Modeling can exist at multiple levels, which is actually good for the notion of unbounded abstraction.  If you are modeling a physical system, it’s important to represent the physical structure.  Such a model would be appropriate if you were building a network of virtual devices.  If you were modeling a functional system, you’d want the model to represent a hierarchy of composition; the “system” decomposes into “subsystems”, when further decompose until you reach a point where your model is describing something that directly maps to resources.

Unbounded abstraction kind of mandates unbounded modeling, which means we shouldn’t be too concerned about standardizing a modeling language.  That doesn’t mean we should assume that any language or approach fits all missions.  Obviously, a language that describes physical structure is limiting if what we’re trying to do is virtualize functions.  Similarly, there may be “functional modeling” that’s inefficient or even ineffective when you try to apply it to physical systems like virtual-device networks.  But I think functional modeling works way more often than physical modeling, and I’d point out that if you’re hosting virtual devices in a cloud, your virtual-device network isn’t really a physical system.

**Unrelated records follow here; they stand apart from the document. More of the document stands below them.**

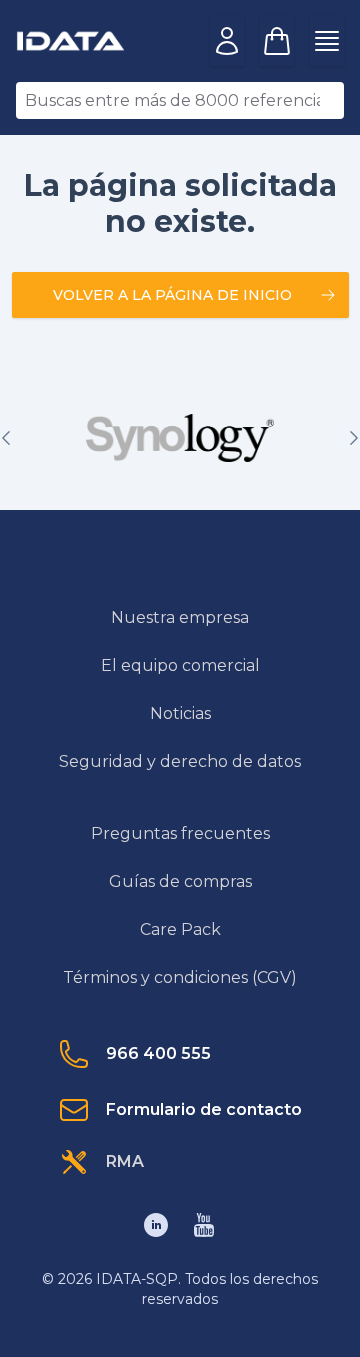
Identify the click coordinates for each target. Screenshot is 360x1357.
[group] (180, 438)
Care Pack (180, 929)
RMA (125, 1161)
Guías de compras (180, 881)
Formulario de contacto (204, 1109)
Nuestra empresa (180, 617)
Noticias (180, 713)
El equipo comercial (180, 665)
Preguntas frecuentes (180, 833)
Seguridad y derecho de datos (180, 761)
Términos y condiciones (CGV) (180, 977)
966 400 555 (158, 1053)
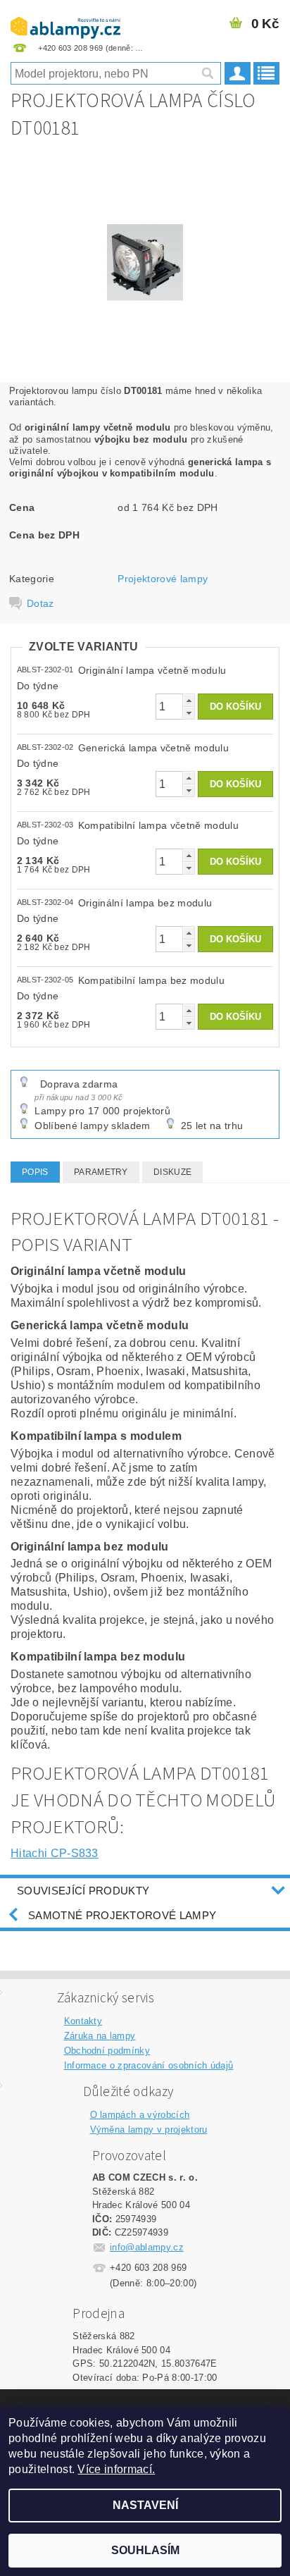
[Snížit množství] (188, 713)
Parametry (101, 1172)
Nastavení (145, 2505)
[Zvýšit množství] (188, 700)
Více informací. (116, 2469)
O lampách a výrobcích (140, 2114)
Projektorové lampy (163, 578)
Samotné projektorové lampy (122, 1915)
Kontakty (83, 2021)
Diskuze (172, 1172)
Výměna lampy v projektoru (149, 2129)
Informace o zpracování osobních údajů (149, 2065)
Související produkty (83, 1891)
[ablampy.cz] (65, 18)
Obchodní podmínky (107, 2050)
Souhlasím (145, 2550)
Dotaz (40, 603)
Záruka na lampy (100, 2035)
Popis (35, 1172)
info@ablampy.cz (147, 2247)
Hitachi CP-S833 (55, 1853)
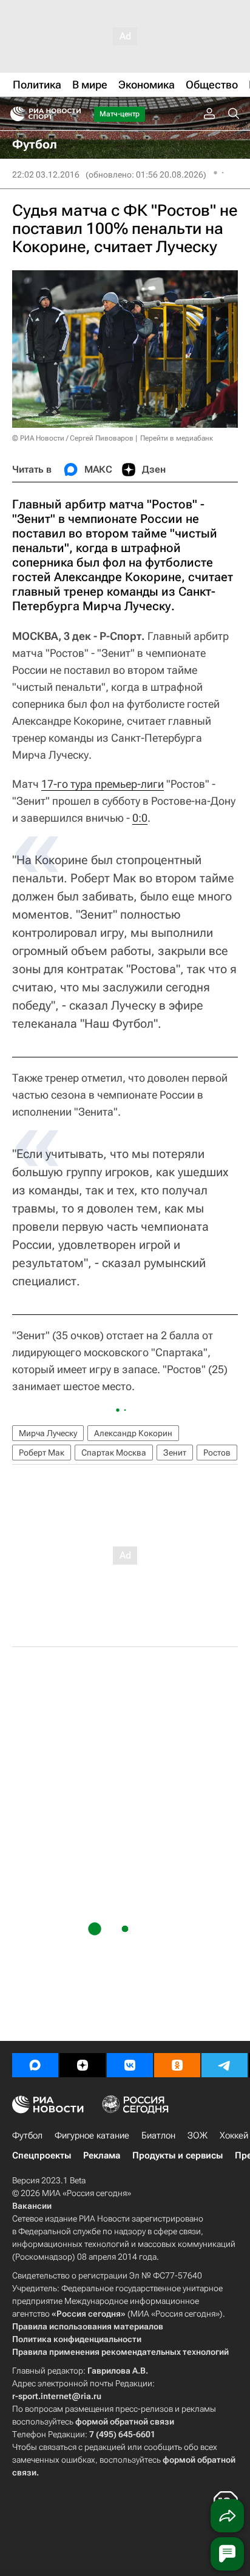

There may be an optimum modeling approach for unbounded abstraction, and at some level I tend to believe there is one.  At a more practical level, I think the key to unbounded abstraction is having a modeling approach, combined with having a “service factory” that’s responsible for using the model to corral the functional elements and manage their lifecycles.  The two go together, which is one good reason why we should hope that a single optimum approach can be found.

But not demand or even expect it.  What’s important about unbounded abstraction is to keep it free until we know whether “definitions” are “constraints” in disguise.  We’ve made that mistake before.  What’s needed instead is some deep-think on what a “black-box” network should really look like, rather than how it’s going to be implemented, because abstractions have to start at the top.  I’m hopeful that in 2020 we’ll get some answers to this most-critical question.